### DATA RECORDS
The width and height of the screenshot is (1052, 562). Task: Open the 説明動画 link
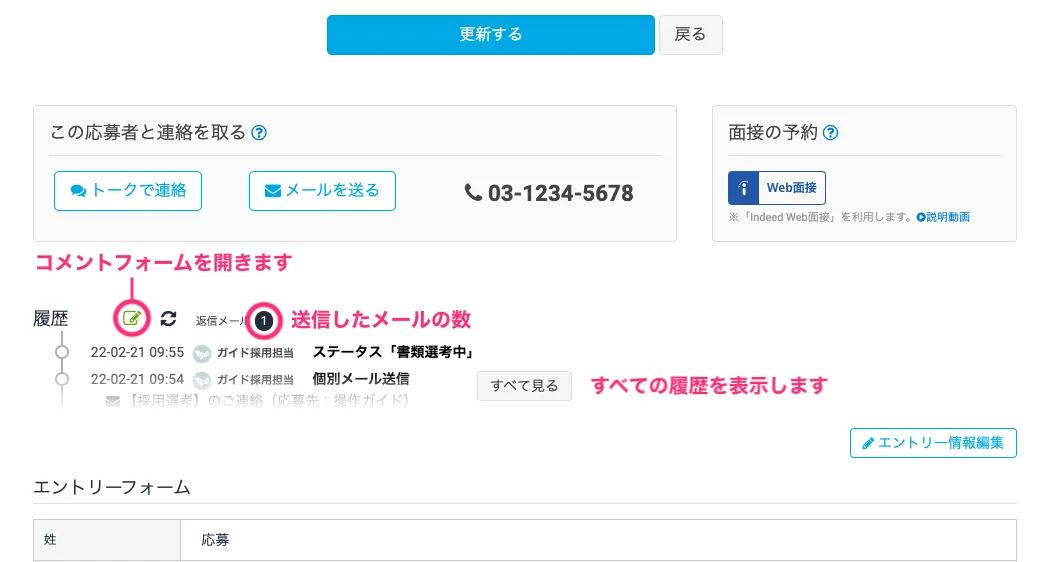click(x=943, y=217)
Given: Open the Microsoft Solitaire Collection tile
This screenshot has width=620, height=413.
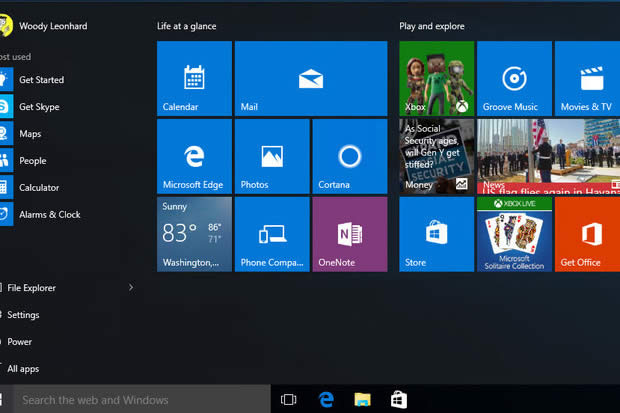Looking at the screenshot, I should pyautogui.click(x=514, y=234).
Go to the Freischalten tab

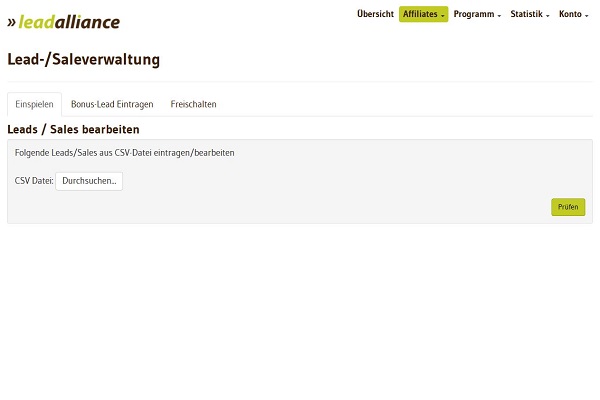click(x=193, y=104)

### EXERCISE REQUIREMENTS
This exercise calls for the complete listing, returned exactly and without images.

### RESPONSE TO THE EXERCISE
The width and height of the screenshot is (1052, 562). Task: Open the 説明動画 link
click(x=943, y=217)
Given: Open the Microsoft Solitaire Collection tile
This screenshot has width=620, height=413.
Looking at the screenshot, I should pyautogui.click(x=514, y=234).
Go to the Freischalten tab

click(x=193, y=104)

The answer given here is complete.